Ignace ne s'est pas appesanti sur la nature de ces esprits, préférant observer les effets qu'ils produisent dans l'âme. À Manrèse, sa « primitive Église », il comprend que se laisser passivement aller aux conduites inspirées par eux peut mener au pire. Un discernement est requis, dont il devient un virtuose. S'inspirant de Jean Cassien, d'Antoine du désert ou de Ludolphe le Chartreux, il fixe sous le nom de « règles », dans ses Exercices spirituels, les grandes lois de ce discernement des esprits. Dans le chapitre le plus long, Dominique Salin en fait une exégèse brillante et d'une clarté cristalline. Comme Roland Barthes qui voyait en Iñigo un « inventeur de langues », il montre que le jeu des motions intérieures est à interpréter comme un langage, celui de Dieu. Le déchiffrement de cette grammaire permet d'élucider son désir profond qui est aussi celui de Dieu en soi. Puis de se décider.
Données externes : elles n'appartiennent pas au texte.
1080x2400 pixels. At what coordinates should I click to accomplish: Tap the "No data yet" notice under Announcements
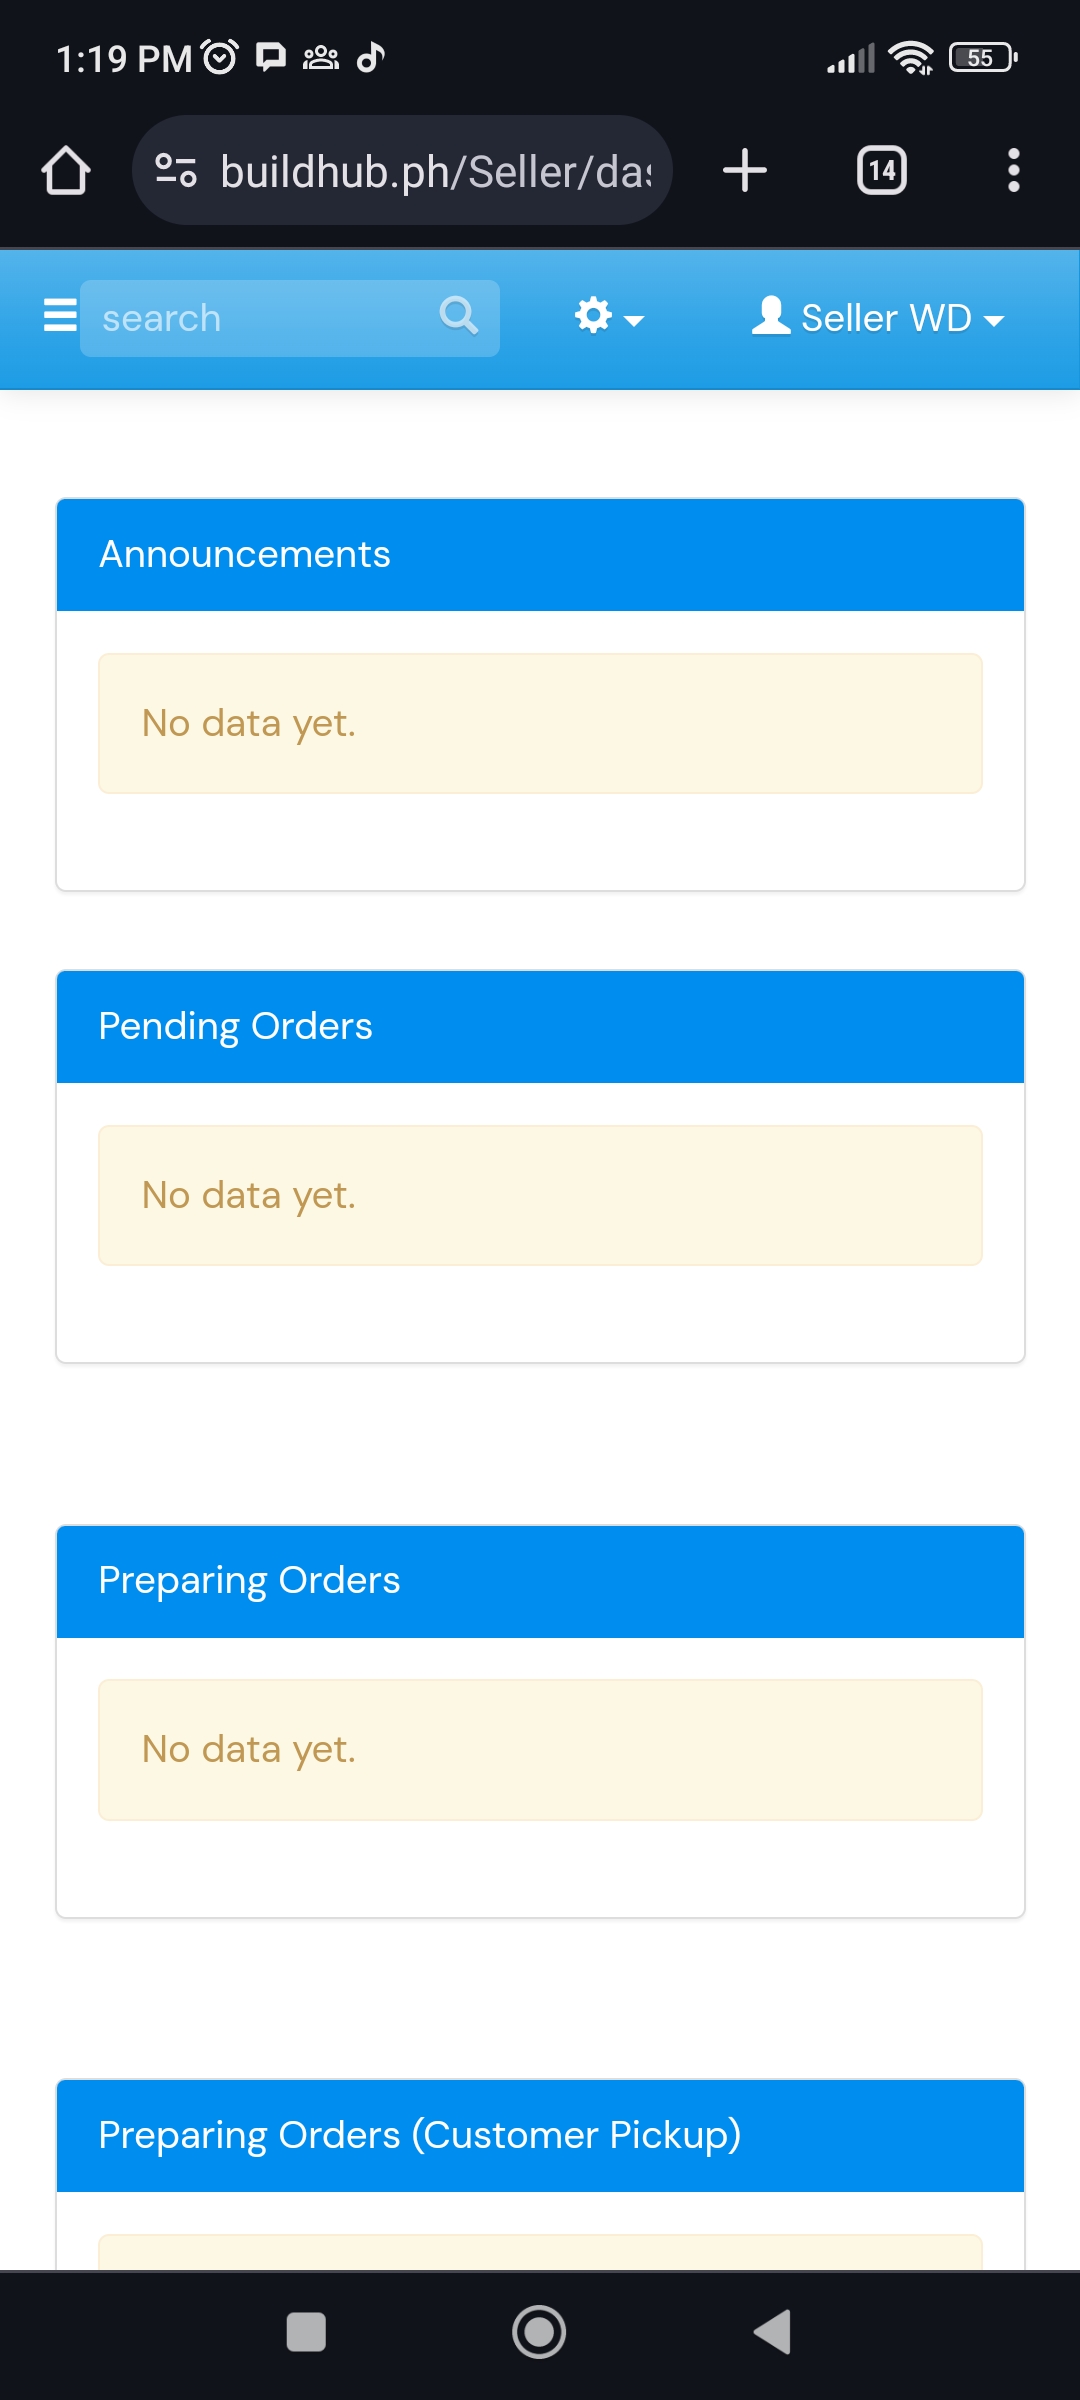click(x=540, y=723)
Car les Exercices, insiste l'auteur, sont ordonnés à l'élection : il s'agit de choisir sa vie une fois pour toutes et à chaque instant. « Mystique de l'action et de la liberté intérieure », conclut Dominique Salin.
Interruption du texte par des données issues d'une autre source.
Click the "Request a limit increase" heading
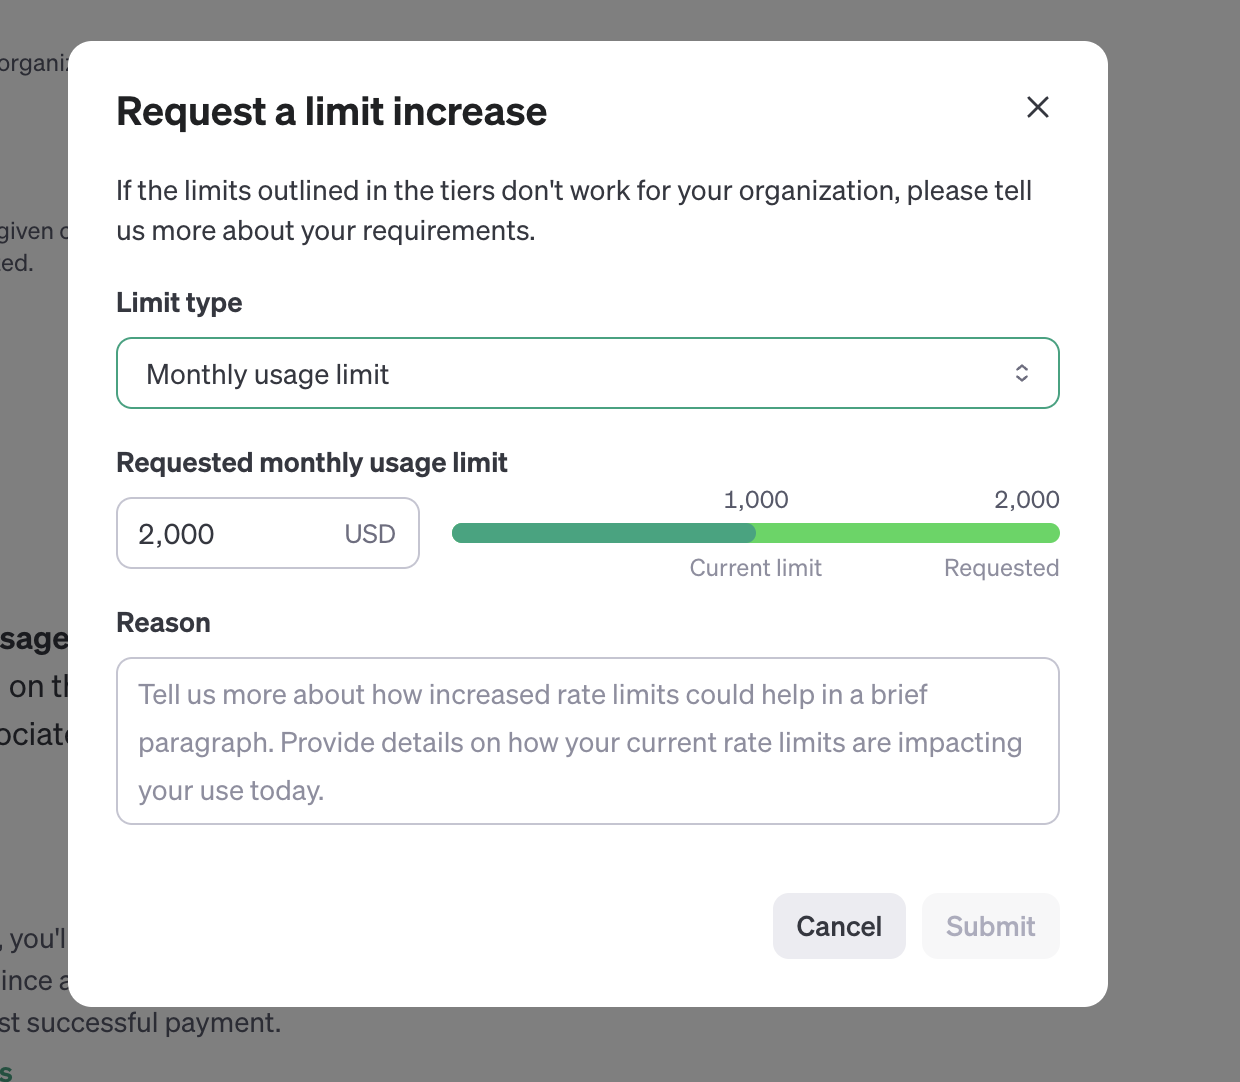1240x1082 pixels. tap(332, 112)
La suite de son livre observe à la trace le destin des esprits après Ignace, notamment leur éclipse à partir du XVIIe siècle, quand l'attention à leur discernement laisse place à l'étude des passions, à la traque des vices et à la culture des vertus. Jusqu'à l'aube du XXe siècle, les successeurs d'Ignace baigneront dans ce climat : les Exercices ne seront plus tant une façon de se rendre docile à l'Esprit qu'une école de perfection, infusant dans l'opinion l'image d'une spiritualité ascétique, volontariste, militaire.

Le retour en grâce des esprits intervient au XXe siècle avec la redécouverte des sources de la spiritualité ignatienne et l'avènement de la psychanalyse qui abîme l'idéal classique de maîtrise et de transparence de l'homme à lui-même. En nous demeure toujours une part de sauvagerie, d'altérité, d'inconnaissable, dont il n'est plus possible de rendre compte en usant des vieilles fantasmagories médiévales. Dominique Salin propose le terme d'« affect » pour désigner ce qu'Ignace nommait les « esprits », une façon de les démythologiser sans sacrifier la dimension d'extériorité qu'ils connotent. De toute façon, argue-t-il à la fin de son allègre traversée de cinq siècles de spiritualité, l'Esprit ne se laisse enfermer dans aucun mot. Il est cette voix de l'Autre en nous qu'on ne peut jamais saisir, mais dont l'écoute nous rend libre.